Recoger los frutos de la siembra es gratificante, pero también lo es saborear los dones que generosamente nos han sido regalados. Pero para saborearlos, es necesario ser receptivos, estar atento a todo lo que se nos ofrece, se nos manifiesta en la propia existencia sin esperarlo, sin merecerlo.
Es la percepción subjetiva del don lo que hace que la existencia sea gratificante. El don, siguiendo al filósofo francés Jean-Luc Marion, es aquello que nos es ofrecido generosamente, que recibimos de la naturaleza, de los demás, de las instituciones, de los creadores, de los educadores y maestros que hemos tenido. Es la gratuidad del ser lo que hace gratificante a la existencia. No hemos hecho nada, para que el mundo sea, ni tampoco para que sea como es. Sencillamente es y nos ofrece, gratuitamente, lo que hay en él. Es gratificante recibir dones, gozar del talento ajeno, vivir en un mundo que se nos ofrece sin tacañería. Pero hay que saber percibirlo, darse cuenta. Esto es la autoconciencia.
Es gratificante dejarse acariciar por el sol en invierno, pero también lo es dejarse mojar por la lluvia en otoño. Todo esto nos ha sido dado; no hemos hecho ningún mérito para tenerlo, pero sólo quién es capaz de reconocerlo vive una existencia gratificante. Los hay que ven siempre lo que falta, lo que no está hecho, lo que le han quitado, lo que no le han reconocido, lo que los demás tienen sin merecerlo; pero es incapaz de percibir todo lo que le ha sido dado desde su nacimiento.
La propia existencia es un don, porque nadie ha hecho méritos para existir. Se ha encontrado existiendo, al menos por un periodo de tiempo y esto nos abre a una infinidad de posibilidades. También es un don su cuerpo, su mente, su voluntad, su memoria, su inteligencia. Todo le ha sido dado.
La envidia existencial, que es tan nociva espiritualmente como el resentimiento, nos conduce a anhelar lo que el otro es y a malgastar e ignorar los propios dones, los talentos recibidos, la concreción de riqueza que hay en nuestro propio ser. Sólo el que es receptivo a los propios dones, entiende que el mundo es gratificante. Sólo quien se siente amado por lo que es y no por lo que tiene o representa, vive su existencia como gratificante. Pero es necesario despertar esta conciencia y, en esta labor, los educadores tienen una responsabilidad especial.
Es gratificante el mundo cuando se percibe como un don, como una ofrenda dada gratuitamente: la propia existencia, pero también la de los demás; el pájaro, el mar, la nieve.
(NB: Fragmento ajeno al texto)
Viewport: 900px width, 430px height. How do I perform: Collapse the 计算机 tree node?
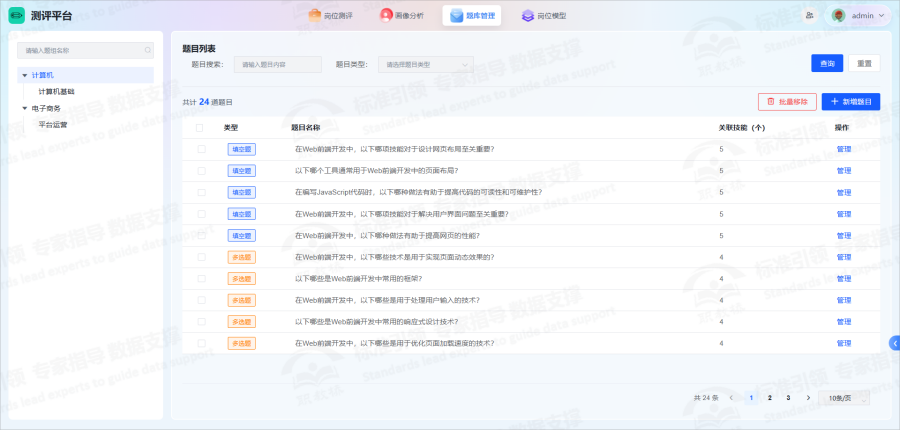coord(24,75)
La responsabilidad es una llamada interior que nace precisamente, de la conciencia del mundo como un don, como una realidad que no pertenece al género humano, como un bien en sí mismo y que es necesario preservar para las generaciones futuras.
Deseamos un mundo en paz, pero también un mundo en el que sea gratificante nacer, crecer y morir. Esto no depende únicamente del marco escénico, sino también del tipo de interacciones que tengan lugar. Es gratificante vivir en un espacio natural virgen, en un entorno paisajísticamente bello, es agradable a los ojos, a los oídos y al olfato, pero lo que hace de veras gratificante ser en el mundo, y más concretamente en una casa, en una institución, en un lugar de trabajo, es la calidad de las relaciones que hay en su interior.
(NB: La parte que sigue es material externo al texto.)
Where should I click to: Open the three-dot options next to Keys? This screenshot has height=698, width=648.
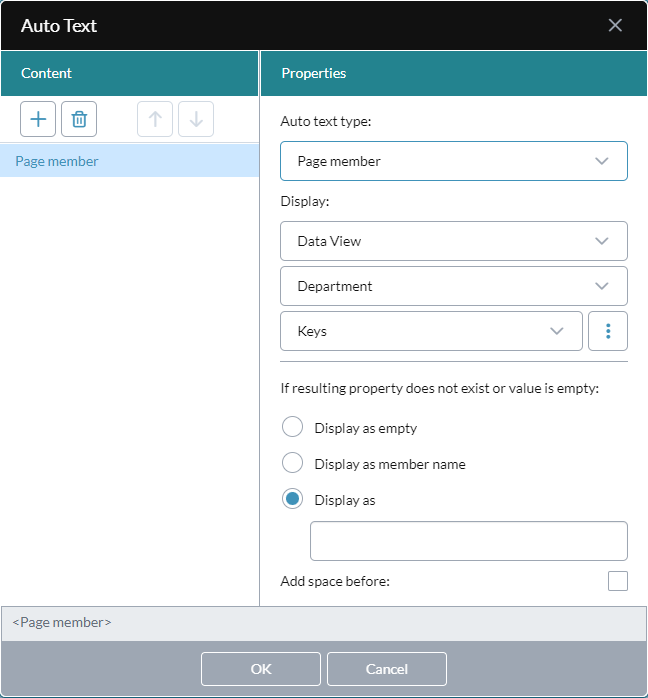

El ser humano, en la medida que es capaz de amar y generar relaciones de benevolencia y de calidad con sus semejantes, tiene también la capacidad de hacer del mundo un todo gratificante. De nosotros depende que los demás perciban su existencia como algo gratificante.
Si somos capaces de cultivar nuestra receptividad y darnos cuenta de lo que nos ha sido regalado gratuitamente, empezando por la propia existencia, comprenderemos que el mundo es gratificante, aunque a veces, nos obstinemos en ver sólo lo que nos falta.